# [ЗАДАНИЕ 1]
Занесите в JSON-список строк строки из записей, начиная со строки, где есть "2021 (1085, 1610)", и заканчивая строкой с "NOTÍCIES (1131, 126)" включительно. Каждой строке отводится одна строка списка, пустые строки не берите.

# [ВЫБРАННЫЙ ОТРЫВОК]

──────────────────────────────

Чтение онлайн

ЖАНРЫ

Homo amphibolos. Человек двусмысленный Археология сознания
Шрифт:

Ситуации двойного послания интересны нам тем, что вне зависимости от социальной ситуации и субъектов, участвующих в них, все они строятся по одному принципу, всегда основываются на двусмысленности и бесконечно ее порождают. Любые типы ДП-ситуаций, если так можно выразиться, «работают» одинаково, и варианты выхода из них всегда весьма близки типологически.

Было бы интересно определить удельный вес ДП-ситуаций в жизненном пространстве отдельного человека и человечества в целом. Насколько мы знаем, таких исследований, даже чисто статистических, не существует. Г. Бейтсон писал о широкой распространенности этого явления в жизни и отдельного человека, и социальных групп, и всего человечества. Мы берем на себя смелость утверждать, что вся жизнь человека состоит из непрерывного вхождения в множество совершенно разнородных по уровню социальной организации, по направленности, по личностной и общественной значимости ДП-ситуаций. Человек находится одновременно в нескольких ДП-ситуациях в роли «палача», «жертвы» или «свидетеля» один или в составе разных социальных групп (семейных, профессиональных, политических, этнических, топологических, классовых и т. д.). Опираясь на идеи о диалогической сущности человеческого сознания, можно предположить, что индивид способен создавать ДП-ситуацию для себя самого, оказываясь одновременно и в роли «палача», и в роли «жертвы»,

и в роли «свидетеля». Жизнь человека и человечества во многом складывается из бесконечной череды ДП-ситуаций, накладывающихся друг на друга, порождающих сложные, порой безвыходные жизненные тупики.

Исходов из ДП-ситуаций любого уровня сложности и социальной организации всего три. Первый из них предопределен внутренней логикой самой ДП-ситуации. «Жертва», получив противоречивые и одинаково экзистенциально значимые для нее коммуникативные сообщения, в силу самой ситуации не имеет возможности выяснить, на какую часть послания она должна реагировать. По мнению Д. Гелена, согласованная работа полушарий головного мозга в этот момент нарушается, «жертва» оказывается в напряженно-тревожном состоянии неопределенности, неспособности сделать выбор или каким-либо образом апеллировать к «палачу». Систематическое попадание в ДП-ситуацию и поведение «жертвы», обусловленное только самой ситуацией, приводит к различным по степени тяжести нарушениям психической и личностной целостности индивида, утрате авторства собственной судьбы, а иногда и жизни.

Как здесь не вспомнить миниатюру Д. Хармса под названием «Четыре иллюстрации того, как новая идея огорашивает человека, к ней не подготовленного».

1.

Писатель: Я писатель.

Читатель: А, по-моему, ты — г…о!

──────────────────────────────

# [ЗАДАНИЕ 2]
Сколько всего исходов из ДП-ситуаций называет отрывок?

(Записи для поиска элементов)

──────────────────────────────

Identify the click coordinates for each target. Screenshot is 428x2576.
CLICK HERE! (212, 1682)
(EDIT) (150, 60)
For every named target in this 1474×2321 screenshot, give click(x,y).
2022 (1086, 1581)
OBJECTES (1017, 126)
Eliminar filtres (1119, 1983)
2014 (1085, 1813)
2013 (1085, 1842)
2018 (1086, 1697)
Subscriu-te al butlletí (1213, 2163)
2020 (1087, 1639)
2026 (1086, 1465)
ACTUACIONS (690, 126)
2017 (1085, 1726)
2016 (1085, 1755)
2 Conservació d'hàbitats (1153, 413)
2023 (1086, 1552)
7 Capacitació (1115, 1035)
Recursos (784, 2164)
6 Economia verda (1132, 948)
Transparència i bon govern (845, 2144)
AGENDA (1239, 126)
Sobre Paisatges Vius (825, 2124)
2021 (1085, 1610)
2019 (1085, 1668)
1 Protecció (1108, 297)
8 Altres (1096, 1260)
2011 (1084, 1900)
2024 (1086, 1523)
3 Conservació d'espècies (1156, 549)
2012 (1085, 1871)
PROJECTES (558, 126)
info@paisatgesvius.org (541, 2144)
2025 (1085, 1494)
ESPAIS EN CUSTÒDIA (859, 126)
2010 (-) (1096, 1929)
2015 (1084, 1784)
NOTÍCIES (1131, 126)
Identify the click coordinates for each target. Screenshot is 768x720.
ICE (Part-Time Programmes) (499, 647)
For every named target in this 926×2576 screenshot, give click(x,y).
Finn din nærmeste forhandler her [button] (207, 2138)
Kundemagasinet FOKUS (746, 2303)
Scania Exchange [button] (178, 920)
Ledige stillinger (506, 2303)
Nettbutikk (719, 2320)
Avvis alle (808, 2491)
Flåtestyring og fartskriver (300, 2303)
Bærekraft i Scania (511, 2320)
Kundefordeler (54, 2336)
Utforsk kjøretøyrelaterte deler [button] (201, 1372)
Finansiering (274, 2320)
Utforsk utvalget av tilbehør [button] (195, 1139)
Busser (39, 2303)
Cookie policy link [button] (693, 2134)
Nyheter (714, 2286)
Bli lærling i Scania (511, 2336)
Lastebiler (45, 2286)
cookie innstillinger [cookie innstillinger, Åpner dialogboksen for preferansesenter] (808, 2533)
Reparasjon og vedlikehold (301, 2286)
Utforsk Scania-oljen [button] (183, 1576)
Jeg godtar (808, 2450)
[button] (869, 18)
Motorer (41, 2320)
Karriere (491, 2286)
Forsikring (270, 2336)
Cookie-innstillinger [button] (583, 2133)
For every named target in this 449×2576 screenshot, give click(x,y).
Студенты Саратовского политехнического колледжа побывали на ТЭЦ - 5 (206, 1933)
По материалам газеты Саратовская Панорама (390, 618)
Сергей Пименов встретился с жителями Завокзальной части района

──────────────────────────────

# [ОТВЕТ 1]
[
  "2021 (1085, 1610)",
  "2019 (1085, 1668)",
  "1 Protecció (1108, 297)",
  "8 Altres (1096, 1260)",
  "2011 (1084, 1900)",
  "2024 (1086, 1523)",
  "3 Conservació d'espècies (1156, 549)",
  "2012 (1085, 1871)",
  "PROJECTES (558, 126)",
  "info@paisatgesvius.org (541, 2144)",
  "2025 (1085, 1494)",
  "ESPAIS EN CUSTÒDIA (859, 126)",
  "2010 (-) (1096, 1929)",
  "2015 (1084, 1784)",
  "NOTÍCIES (1131, 126)"
]

# [ОТВЕТ 2]
Три исхода.